Varias imágenes de las condiciones en las que vuelven los policías que custodian a los deportados argelinos - ABC

«Viajar con el arma y rodeados de 1.500 argelinos no es lo más adecuado»

La Policía denuncia la situación de los agentes encargados de las deportaciones de inmigrantes irregulares a Argelia: falta seguridad

MadridActualizado:

Los agentes de la Policía Nacional que custodian a los inmigrantes ilegales que España deporta todas las semanas a Argelia vuelven a casa, pese a estar de servicio, en «clase turista». Los policías de la Unidad Central de Expulsiones y Repatriaciones (UCER), sobre los que recae esta encomienda, no disponen de un espacio seguro habilitado dentro del ferry que les trae desde el país africano, junto a más de mil personas, hasta territorio nacional. Este hecho compromete la seguridad de los agentes, que con veinte horas de servicio a sus espaldas, no pueden acometer un viaje de vuelta de otras diez con las garantías suficientes.

«Viajar con el arma en un barco, después de veinte horas de servicio y rodeados de 1.500 argelinos cuando estamos en alerta 4 antiterrorista no es lo mejor ni lo más recomendable», denuncian fuentes policiales a este diario, las mismas que alertan del reciente cambio en las condiciones en las que los agentes realizan el trayecto de vuelta. Hasta hace unas semanas, los policías regresaban a España en camarotes distintos a los del resto del pasaje para evitar cualquier incidencia. Actualmente acometen el viaje en butacas convencionales y rodeados de miles de pasajeros entre los que suele haber individuos problemáticos.

Esta situación compromete hasta el descanso de los agentes, que no pueden bajar la guardia ni un solo momento -pese a haber completado la extradición de los irregulares- durante su regreso. El objetivo es evitar, en el peor de los casos, la sustracción de su arma reglamentaria. La única alternativa para que los agentes dispongan de un lugar seguro, según han explicado las fuentes del Cuerpo consultadas, es que ellos mismos lleguen a un acuerdo con la tripulación de los ferrys para que les faciliten un camarote aparte. Si no hay suerte, tienen que viajar como un pasajero más.

Uno para cada uno

El trayecto de ida, pese a la complicación intrínseca que supone deportar a 25 inmigrantes irregulares argelinos, es algo más fácil para la Policía. En este caso los agentes sí disponen de calabozos habilitados en el barco, o en su defecto de una zona acotada, para trasladar a los irregulares hasta Argelia con seguridad y de forma independiente al resto del pasaje.

No obstante, y según ha podido saber ABC, existe malestar en el Cuerpo ya que no siempre se cumple la regla de que haya un policía para custodiar a cada inmigrante irregular. De hecho, fuentes policiales sugieren que sería recomendable ir un paso más allá y adoptar la normativa europea, que estipula que debe haber dos policías para velar por la entrega de cada deportado.

Las expulsiones, que se realizan en grupos de 25 inmigrantes, se desarrollan en varias fases y comienzan una vez que están cerrados los trámites burocráticos. Al superar esta etapa, los inmigrantes llegan hasta Almería desde el Centro de Internamiento de Extranjeros (CEI) en el que hayan permanecido tras entrar de forma irregular a España. Una vez en Almería es donde comienza la labor de los efectivos de la UCER, que se extenderá durante las siguientes treinta horas.

El primer traslado se realiza en autobús entre el aeropuerto y el puerto de Almería. Los inmigrantes montan en los autocares policiales y de ahí son desplazados hasta el ferry, que parte hacia las ciudades argelinas de Ghazaouet u Orán, dependiendo del caso. Una vez culminada la deportación, los agentes emprenden la ahora problemática vuelta a España. En el Cuerpo esperan una rápida solución a este problema, que ya recogen páginas de difusión especializada, como es el caso de Policía H50. Más todavía en unos días en los que las llegadas de irregulares no remiten en el Estrecho y el mar de Alborán.

> _DATOS PROPORCIONADOS_
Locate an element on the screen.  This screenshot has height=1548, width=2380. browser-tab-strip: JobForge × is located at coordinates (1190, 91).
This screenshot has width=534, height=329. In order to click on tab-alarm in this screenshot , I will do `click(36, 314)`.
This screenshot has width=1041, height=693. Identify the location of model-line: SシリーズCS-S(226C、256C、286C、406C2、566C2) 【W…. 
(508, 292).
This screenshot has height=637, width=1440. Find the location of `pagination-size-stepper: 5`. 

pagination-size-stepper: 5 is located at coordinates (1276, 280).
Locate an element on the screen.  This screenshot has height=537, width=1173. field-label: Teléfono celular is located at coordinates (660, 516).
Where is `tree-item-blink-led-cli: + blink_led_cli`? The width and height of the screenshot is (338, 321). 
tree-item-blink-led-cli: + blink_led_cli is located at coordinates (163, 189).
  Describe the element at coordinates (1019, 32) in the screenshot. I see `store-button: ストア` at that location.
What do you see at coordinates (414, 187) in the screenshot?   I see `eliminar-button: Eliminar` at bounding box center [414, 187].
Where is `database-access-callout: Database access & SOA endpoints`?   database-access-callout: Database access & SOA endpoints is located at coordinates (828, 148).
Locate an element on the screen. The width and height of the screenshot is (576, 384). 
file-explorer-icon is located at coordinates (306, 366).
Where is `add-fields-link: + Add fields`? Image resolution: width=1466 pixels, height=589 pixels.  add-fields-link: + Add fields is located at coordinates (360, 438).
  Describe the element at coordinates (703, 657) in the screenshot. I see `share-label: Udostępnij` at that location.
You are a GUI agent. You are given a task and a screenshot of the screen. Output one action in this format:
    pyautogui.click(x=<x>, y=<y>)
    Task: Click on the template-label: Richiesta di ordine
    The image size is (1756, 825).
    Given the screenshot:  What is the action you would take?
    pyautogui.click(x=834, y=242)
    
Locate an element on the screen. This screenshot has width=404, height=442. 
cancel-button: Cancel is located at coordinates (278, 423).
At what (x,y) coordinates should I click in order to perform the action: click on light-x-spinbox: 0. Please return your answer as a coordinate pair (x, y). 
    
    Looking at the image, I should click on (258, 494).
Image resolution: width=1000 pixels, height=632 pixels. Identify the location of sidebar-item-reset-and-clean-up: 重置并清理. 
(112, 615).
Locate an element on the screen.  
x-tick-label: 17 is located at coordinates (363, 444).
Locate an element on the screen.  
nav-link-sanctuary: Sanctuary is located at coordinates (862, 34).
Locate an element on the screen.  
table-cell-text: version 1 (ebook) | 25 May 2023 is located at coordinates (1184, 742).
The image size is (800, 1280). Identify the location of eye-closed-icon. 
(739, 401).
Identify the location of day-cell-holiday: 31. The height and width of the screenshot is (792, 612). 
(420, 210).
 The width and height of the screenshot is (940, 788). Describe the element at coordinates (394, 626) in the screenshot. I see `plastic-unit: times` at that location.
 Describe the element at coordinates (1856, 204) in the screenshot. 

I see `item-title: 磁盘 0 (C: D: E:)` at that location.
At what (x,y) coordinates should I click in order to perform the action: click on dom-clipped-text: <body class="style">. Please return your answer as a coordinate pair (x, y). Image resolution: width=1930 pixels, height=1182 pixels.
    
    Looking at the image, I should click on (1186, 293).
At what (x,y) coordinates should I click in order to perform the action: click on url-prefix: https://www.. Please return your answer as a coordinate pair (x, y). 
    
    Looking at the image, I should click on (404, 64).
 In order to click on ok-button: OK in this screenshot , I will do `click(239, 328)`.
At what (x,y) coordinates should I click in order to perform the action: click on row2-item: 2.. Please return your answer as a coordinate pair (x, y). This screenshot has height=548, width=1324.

> _DESCRIPCIÓN DE LA TAREA_
Traduce al inglés esta oración del fragmento: «Hasta hace unas semanas, los policías regresaban a España en camarotes distintos a los del resto del pasaje para evitar cualquier incidencia.» Básate únicamente en el fragmento, sin recurrir a los registros.

> _RESPUESTA_
Until a few weeks ago, the police officers returned to Spain in cabins separate from those of the other passengers to avoid any incident.